#### EXERCISE INSTRUCTIONS:
Each line of the listing below must be retyped exactly, with images left out.
• • • •
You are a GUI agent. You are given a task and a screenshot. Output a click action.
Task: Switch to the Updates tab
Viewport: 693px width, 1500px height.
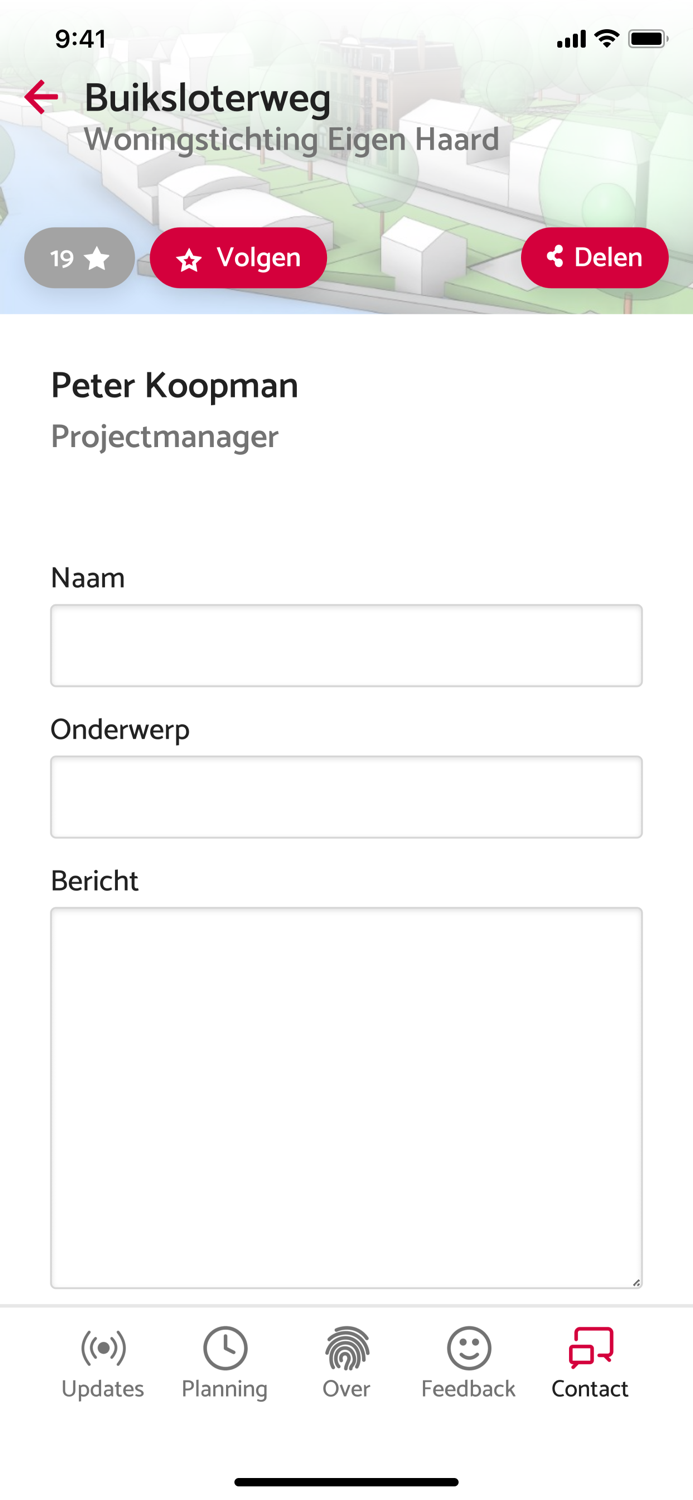coord(103,1362)
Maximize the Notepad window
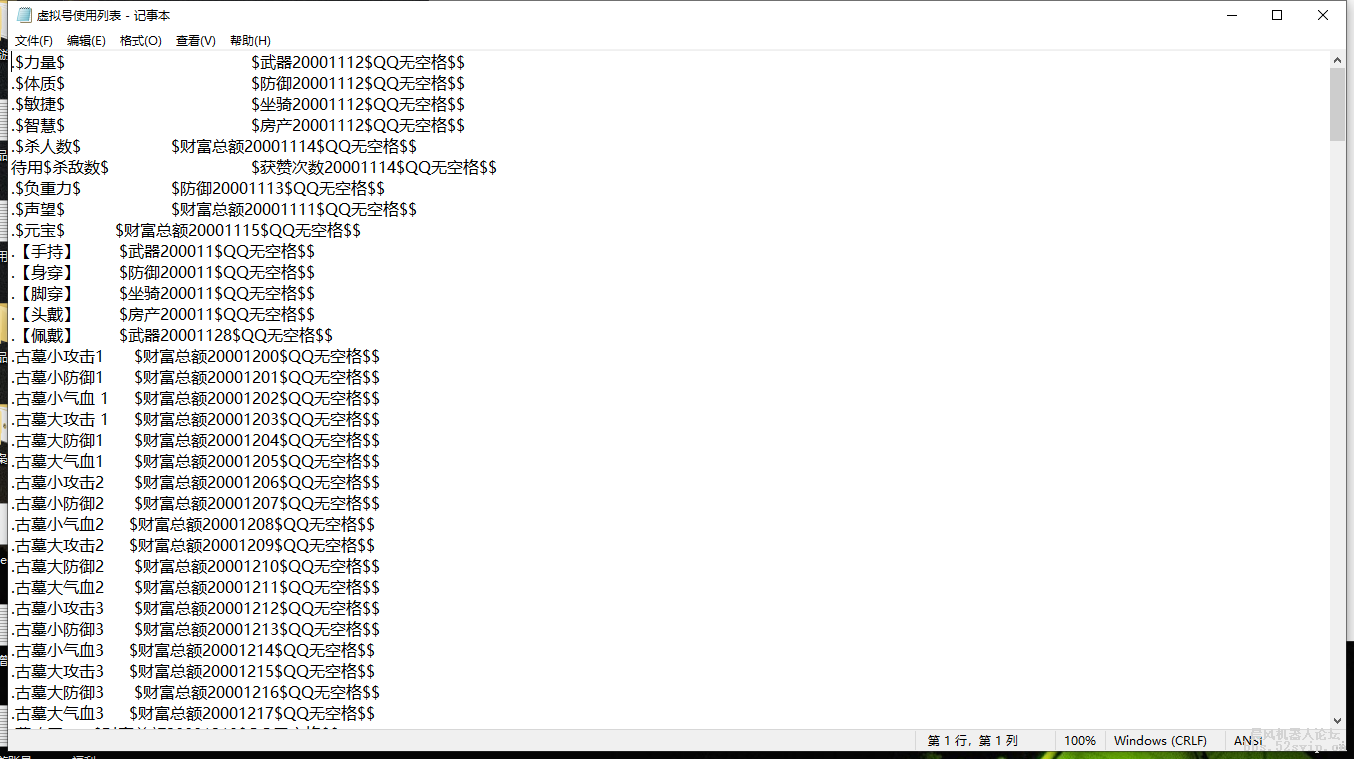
• • • •
#### EXPECTED ANSWER:
You are a GUI agent. You are given a task and a screenshot. Output a click action.
Task: Switch to the Updates tab
Viewport: 693px width, 1500px height.
coord(103,1362)
Maximize the Notepad window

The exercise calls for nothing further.